AMSTERDAM/HONG KONG July 3 (Reuters) - Mobile telecommunications company Veon on Tuesday said it will sell its stake in Italian operator Wind Tre to partner CK Hutchison for 2.45 billion euros ($2.85 billion), in an effort to significantly reduce its debt level.

The company also said it had made an offer to Global Telecom Holding (GTH) to acquire the parts of its businesses in Pakistan and Bangladesh it doesn’t already own for approximately $400 million.

The sale of its Wind Tre stake is a painful but necessary move by Veon, which has been making losses, cutting jobs and struggling under debt for years. It has been run by Chairwoman Ursula Burns since former CEO Jean-Yves Charlier stepped down in March. In April, Veon warned its business in Russia, its largest market, was slowing.

Tuesday’s deal is focused on priorities including “simplifying the group’s structure, increasing our operational focus on emerging markets, strengthening the group’s balance sheet,” Burns said in a statement.

Veon owns a 57.7 percent stake in GTH and already consolidates its “Jazz” operations in Pakistan and “Bangalink” in Bangladesh.

For Hutchison, the purchase consolidates its ownership of one of Italy’s top three mobile providers, a lucrative property, although it has posted losses recently.

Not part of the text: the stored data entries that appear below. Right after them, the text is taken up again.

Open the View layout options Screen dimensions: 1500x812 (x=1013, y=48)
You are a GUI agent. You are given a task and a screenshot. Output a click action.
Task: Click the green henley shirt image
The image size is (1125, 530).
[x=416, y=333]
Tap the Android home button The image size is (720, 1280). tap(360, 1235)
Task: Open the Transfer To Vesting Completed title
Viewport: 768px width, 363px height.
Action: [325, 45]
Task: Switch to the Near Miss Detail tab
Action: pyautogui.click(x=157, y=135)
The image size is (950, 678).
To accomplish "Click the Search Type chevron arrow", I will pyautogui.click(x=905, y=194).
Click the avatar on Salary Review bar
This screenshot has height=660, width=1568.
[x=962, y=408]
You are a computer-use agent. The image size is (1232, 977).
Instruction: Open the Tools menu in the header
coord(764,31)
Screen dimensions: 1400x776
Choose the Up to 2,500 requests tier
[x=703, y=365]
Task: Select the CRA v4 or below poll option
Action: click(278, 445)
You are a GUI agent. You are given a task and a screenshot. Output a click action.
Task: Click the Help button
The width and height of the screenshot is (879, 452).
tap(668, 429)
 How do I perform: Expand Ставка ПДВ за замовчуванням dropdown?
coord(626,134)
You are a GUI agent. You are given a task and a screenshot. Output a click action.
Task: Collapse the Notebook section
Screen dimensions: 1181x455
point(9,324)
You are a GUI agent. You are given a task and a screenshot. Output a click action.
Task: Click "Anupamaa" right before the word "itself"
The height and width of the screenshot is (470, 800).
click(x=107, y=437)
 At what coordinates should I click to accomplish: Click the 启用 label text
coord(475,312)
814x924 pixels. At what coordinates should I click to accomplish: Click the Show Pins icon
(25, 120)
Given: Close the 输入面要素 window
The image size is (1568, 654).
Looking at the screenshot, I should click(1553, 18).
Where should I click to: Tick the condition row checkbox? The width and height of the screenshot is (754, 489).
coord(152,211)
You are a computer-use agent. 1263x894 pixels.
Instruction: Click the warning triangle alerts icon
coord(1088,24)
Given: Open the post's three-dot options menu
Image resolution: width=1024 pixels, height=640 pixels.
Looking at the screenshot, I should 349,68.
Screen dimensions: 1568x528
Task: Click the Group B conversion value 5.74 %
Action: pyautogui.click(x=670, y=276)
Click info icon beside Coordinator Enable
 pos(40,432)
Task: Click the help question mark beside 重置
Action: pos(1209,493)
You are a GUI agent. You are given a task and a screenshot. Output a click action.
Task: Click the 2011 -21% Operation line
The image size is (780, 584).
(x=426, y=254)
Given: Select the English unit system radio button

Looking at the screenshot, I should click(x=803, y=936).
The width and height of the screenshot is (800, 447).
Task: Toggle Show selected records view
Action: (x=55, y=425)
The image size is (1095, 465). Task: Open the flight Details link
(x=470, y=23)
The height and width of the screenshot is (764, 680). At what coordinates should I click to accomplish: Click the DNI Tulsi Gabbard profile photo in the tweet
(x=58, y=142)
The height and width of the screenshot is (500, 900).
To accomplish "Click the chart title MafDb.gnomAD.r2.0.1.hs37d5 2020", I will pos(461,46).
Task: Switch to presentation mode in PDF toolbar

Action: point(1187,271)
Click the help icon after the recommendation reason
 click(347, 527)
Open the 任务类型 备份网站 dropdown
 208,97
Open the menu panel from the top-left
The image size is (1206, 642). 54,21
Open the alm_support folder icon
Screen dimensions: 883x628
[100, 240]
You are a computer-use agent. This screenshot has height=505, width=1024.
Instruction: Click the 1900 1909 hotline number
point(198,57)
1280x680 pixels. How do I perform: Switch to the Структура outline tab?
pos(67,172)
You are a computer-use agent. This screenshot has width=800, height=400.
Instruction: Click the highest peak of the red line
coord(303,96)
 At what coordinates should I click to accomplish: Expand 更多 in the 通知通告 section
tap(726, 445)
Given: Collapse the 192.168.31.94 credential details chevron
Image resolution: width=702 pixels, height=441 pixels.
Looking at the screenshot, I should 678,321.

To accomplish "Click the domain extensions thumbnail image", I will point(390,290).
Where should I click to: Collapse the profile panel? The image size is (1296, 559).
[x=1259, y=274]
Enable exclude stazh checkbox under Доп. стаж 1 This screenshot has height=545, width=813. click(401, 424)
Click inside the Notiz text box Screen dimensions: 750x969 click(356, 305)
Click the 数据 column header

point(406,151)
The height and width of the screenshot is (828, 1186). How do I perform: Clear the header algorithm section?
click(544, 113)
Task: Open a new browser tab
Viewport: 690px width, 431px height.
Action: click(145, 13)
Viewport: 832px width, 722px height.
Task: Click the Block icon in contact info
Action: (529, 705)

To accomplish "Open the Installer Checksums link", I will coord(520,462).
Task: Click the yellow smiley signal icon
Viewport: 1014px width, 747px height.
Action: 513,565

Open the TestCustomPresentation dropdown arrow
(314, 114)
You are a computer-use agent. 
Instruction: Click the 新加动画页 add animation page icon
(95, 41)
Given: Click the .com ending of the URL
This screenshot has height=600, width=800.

Frank Sixt, group finance director of CK Hutchison, said the deal was important for the group in “a million small ways” as well as for the profitability it will bring.

“With next-generation services it will become increasingly important to offer them across a scaled footprint – it will all have to be based on compatible systems and when you have only 50 percent of a venture, that may not work,” he said.

In February, Veon said Wind Tre’s revenue slumped 11 percent to 1.6 billion euros in the fourth quarter, driven by an 8.1 percent decline in mobile service revenue, as competition saw its customer base fall 5.8 percent to 29.5 million.

Completion of the transaction is expected to occur in the third or fourth quarter of 2018, the companies said. ($1 = 0.8599 euros) (Bart Meijer and Toby Sterling reported from Amsterdam. Anne Marie Roantree and Donnny Kwok reported from Hong Kong. Hughes reported from Sydney. Editing by Christopher Cushing and Sunil Nair)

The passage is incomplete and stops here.